4.4.1. Case where a neutral density filter was not used

We have chosen three pairs: location 1: (4, 7) mm, location 2: (7, 10) mm and location 3: (5, 10) mm. The first and the second number in the brackets are distances of the first and second probe locations respectively, measured from the source fiber. The OPs are chosen as follows (for reasons, see above): µa=0.008, 0.023, 0.17mm-1, and µs’=0.3, 1.05, 1.8mm-1, out of which nine possible combinations can be formed and Table 5. shows how they are numbered. The measurements were not conducted for phantom #9 at location 3 due to the weak signal at the farther detector. Figures 6 and 7 show the percent errors in the OPs recovered using ISM/SDA and MSH respectively at the three locations for nine phantoms.
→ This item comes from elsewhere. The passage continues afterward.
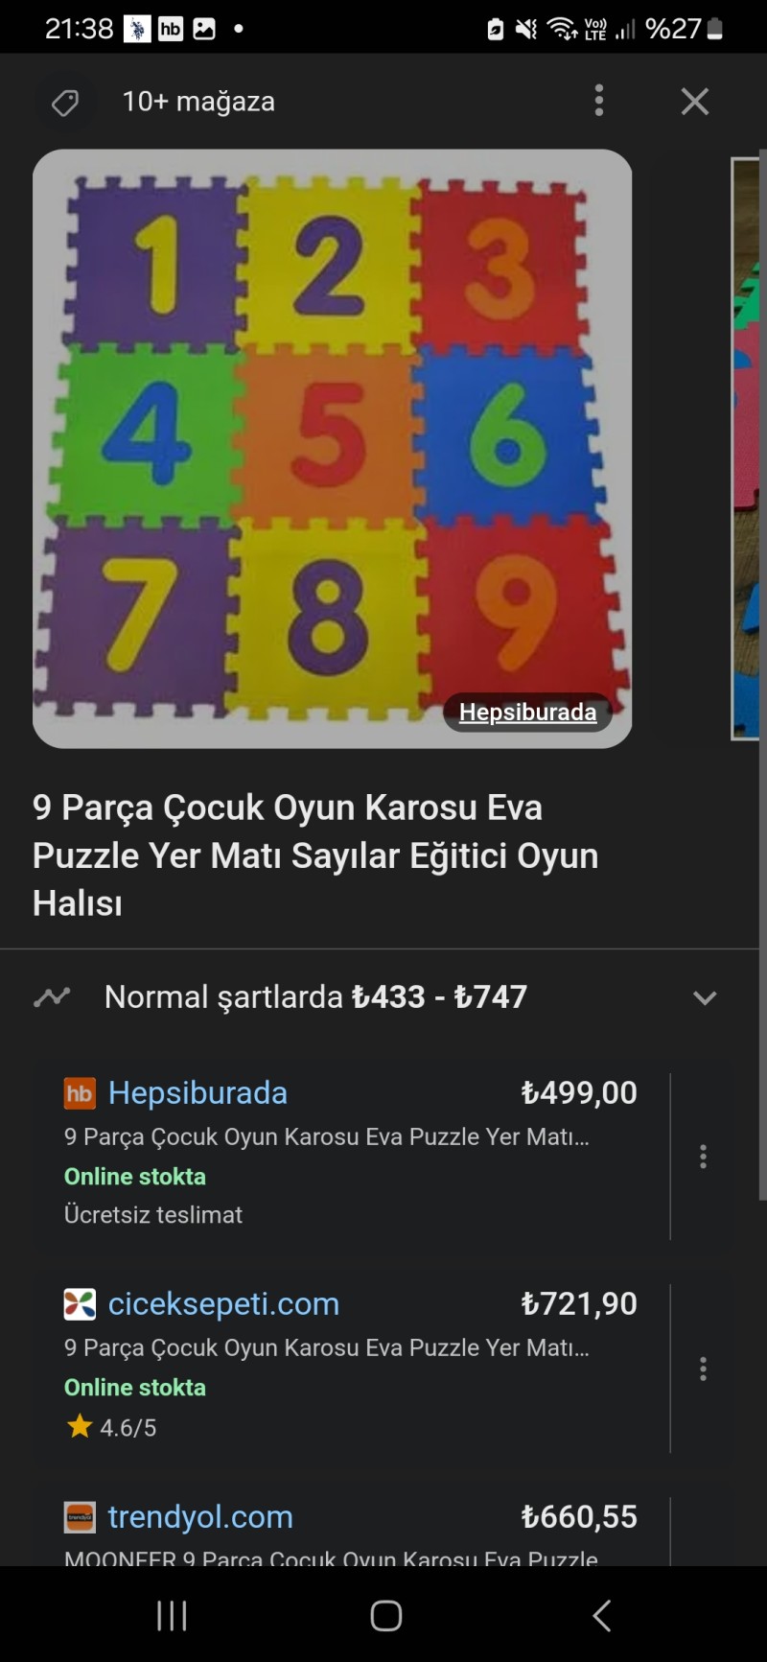Close the product panel with X

point(695,101)
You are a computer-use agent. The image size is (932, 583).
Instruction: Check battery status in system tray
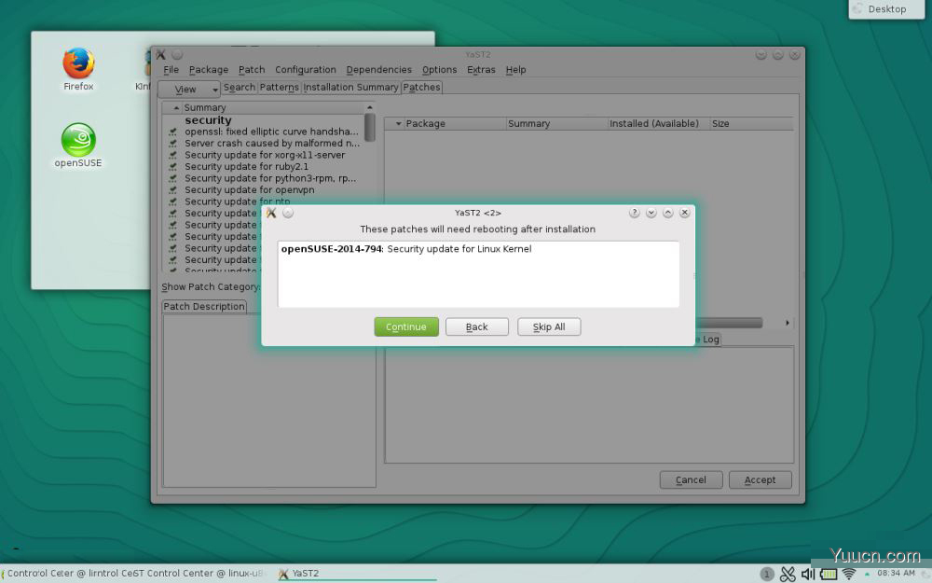click(x=829, y=574)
To better understand which location pair is best, we calculated all the root-mean-square (RMS) percent errors (for repeated runs on the same phantom) and their standard deviations for all nine phantoms at each location pair, (see Table 6). The standard deviations are measures of how the errors spread among nine phantoms for each pair location. The errors at location 2 are the smallest: 13% in µs’ and 9% in µa on average. Thus two detectors should be placed “far” from the source to minimize errors in the estimated OPs.

 figure: Fig. 6.

Fig. 6. Percent errors in estimated OPs using ISM/SDA model for nine phantoms at locations 1, 2, and 3 that are shown by sub-Fig (a), (b) and (c) respectively. Phantom identification numbers can be found in Table 5.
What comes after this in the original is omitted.